Das erst in diesem Januar geplante Ereignis zum 125. Geburtstag der Hamburger Kunsthalle ist realisiert: Seit Donnerstag sind über jede Kritik erhabene Meisterwerke der klassischen europäischen Moderne von 1909 bis 1962 aus dem New Yorker Guggenheim Museum zu Gast. Für die 52 Bilder von Pablo Picasso bis Francis Bacon und acht Plastiken von Brancusi bis Giacometti sind nicht nur acht Räume des Hauses leergeräumt worden - zwei davon für Verkaufsstände -, der ganze Altbau wurde zur Begleitung der Prachtstücke neu geordnet.
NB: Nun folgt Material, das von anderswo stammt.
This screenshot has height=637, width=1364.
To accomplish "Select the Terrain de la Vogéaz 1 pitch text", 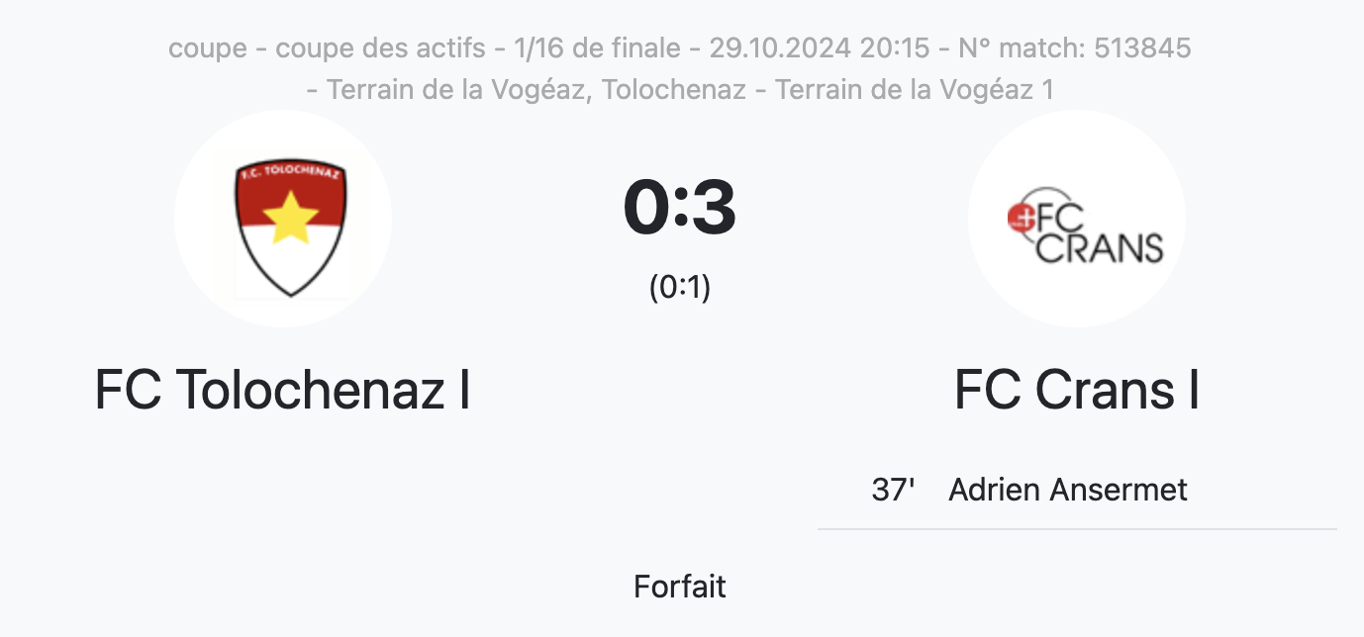I will tap(915, 90).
Im Rahmen des Rundgangs zur Sonderausstellung kommen die Besucher erst einmal an der gerafft gehängten Kunstgeschichte vom Mittelalter bis Menzel vorbei, die Highlights aus dem Besitz des Hauses. Dann folgen die Bilder der New Yorker Sammlung wie die Abteilung „klassische Moderne“ eines Universal-Museums. Dazu ist im Erdgeschoß auch der Kunsthallen-Besitz an Moderne neu gehängt. Es ist diese Integration und die teilweise verblüffende Hängung, die diese Großausstellung zu mehr macht als bloßem Abfeiern eines Medienereignisses.
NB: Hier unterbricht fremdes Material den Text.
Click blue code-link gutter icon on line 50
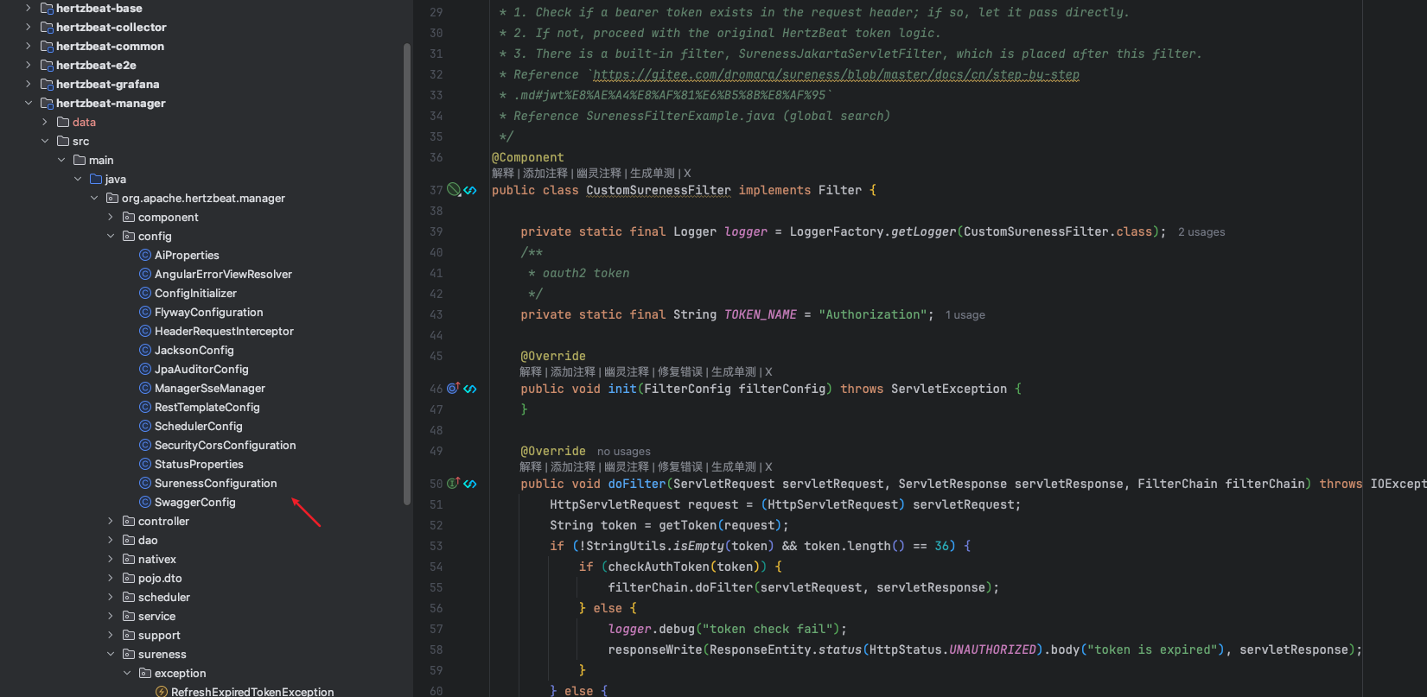Viewport: 1427px width, 697px height. click(x=470, y=484)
Ein Frauenbildnis von Henri Matisse, sonst dem Kubismus zugeordnet, zeigt direkt neben den expressionistischen Bildern Max Beckmanns ganz neue Bezüge zum Einsatz des kantigen Reinschwarz. Der berühmte Akt von Amedeo Modigliani von 1917 arbeitet den Körper aus der Struktur des gleichen Farbtons zur Form, daneben Frantisek Kupka, der 1910 die Aktfigur aus verschiedenfarbigen Flächen aufbaut. Die bis auf eine Ausnahme durchgängige Rahmung aller Flachware in weiße Kästen hinter Glas macht ganz klar: Es handelt sich um Ikonen. In der lästigen Spiegelung von Besuchern und anderen Werken kann ironisch eine Demonstration des kubistisch aufgelösten Blickpunktes gesehen werden, auch könnte es auf die Reflexion als Bedingung für Betrachtung von Kunst verweisen.
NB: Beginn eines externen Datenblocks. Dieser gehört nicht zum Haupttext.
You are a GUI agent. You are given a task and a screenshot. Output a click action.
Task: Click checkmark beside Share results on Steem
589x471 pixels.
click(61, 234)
Tatsächlich bleibt aber im Interesse des Schutzes der Originale die wirkliche Begegnung mit Oberfläche, Kollagespuren und Pinselduktus sehr eingeschränkt. Die Bilder nähern sich den Reproduktionen ihrer selbst. Das geht soweit, daß Filmteams in der Ausstellung lieber die Fotos aus dem Katalog als die spiegelnden Originale abfilmten.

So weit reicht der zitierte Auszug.